経営者や経営管理者として知っておくこと、応用して使うときの注意点など初心者が理解できるように講義を進めている。
まず知識として、次に応用技術として会得する。そして自分で考えて、自分ならどう応用するかを自分の事業計画策定や事業コンセプトに具体的に落とし込めているかを確認することが重要だ。

市場の中に身を置いて事業を考える

当初戸惑いがあったが、徐々になれて経営用語も素直に出てくるようになってきた。
販売する新しい商品群を他の事業といかに識別して顧客に分かり易く、かつ会社の中でも使い易いものにするのかなど、この様な事柄を決めていくにも事業全体の構想や顧客へのアピール、また事業を始める時の発起心と関係していることが講座の中に出てくる。市場の中で事業を考えるようになった。
「知識を実践に結び付け、知恵にまで自己変換する能力を塾生は獲得できるものと期待している。経験者の実践を通じて獲得した言説から知恵をくみ取ることができた」と講師の大橋は語る。

(3)会計数値で事業を評価する

「ビジネスモデルを構想する段階から会計数値に落とし込んで評価することに取り組んだ」と講師の小平は語る。

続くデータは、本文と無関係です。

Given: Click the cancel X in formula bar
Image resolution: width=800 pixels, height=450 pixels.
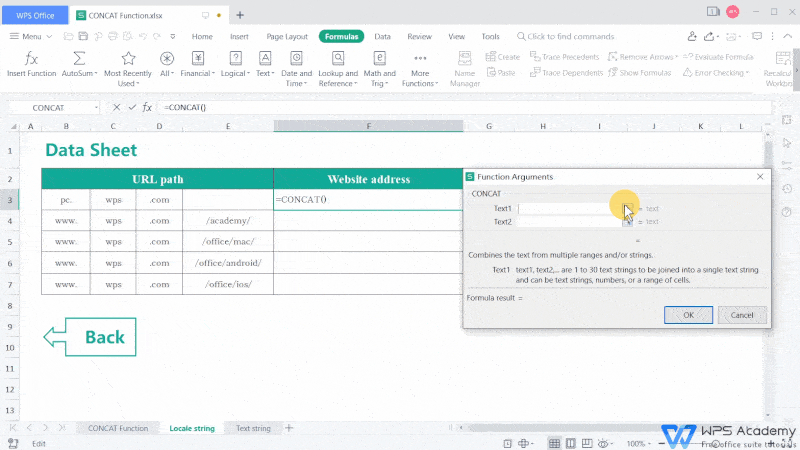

このやり方をするには、簿記の基礎的な知識が必要となる。
受講生の簿記の知識に対する理解度を確認し、理解が不十分なところは補講で対応した。簿記的知識とは基本的な仕訳と損益計算書(PL)や貸借対照表(BS)原価計算書などの財務諸表を読めるレベルである。
中期経営計画も数値で評価することで、曖昧さを取り除くことができた。終了後に開催する懇親会では、現状抱えている仕事の悩みなどに西河塾長が直接答えることを通して、会社の社会的役割や人財育成の留意点、リーダーの人間力の向上に取り組んだ。

仕事の価値が認められて黒字となる

仕事で取り組んでいる塾生の個々のテーマを演習では課題にしてケース研究に取り組んだ。小人数で、現実的なテーマであることも功を奏して、自分の頭で考え自分の力で解決策する思考構造が出来上がったと評価している。
CEOはボトムアップの情報をいかに適切に集めるかが基本であるが、答えの出しにくいイノベーションと言われるような経営指針を決める際、経営者は孤独である。そのような覚悟ができて社会に役立つ経営者になれる。
「会社の収支を赤字にしてはならない」「赤字経営は誰かに損を与えている」「社会にその仕事の価値が認められて黒字になれる」「配当ができて株主に感謝することができる。社会に貢献することができる」という西河イズムの基本の理解が進む。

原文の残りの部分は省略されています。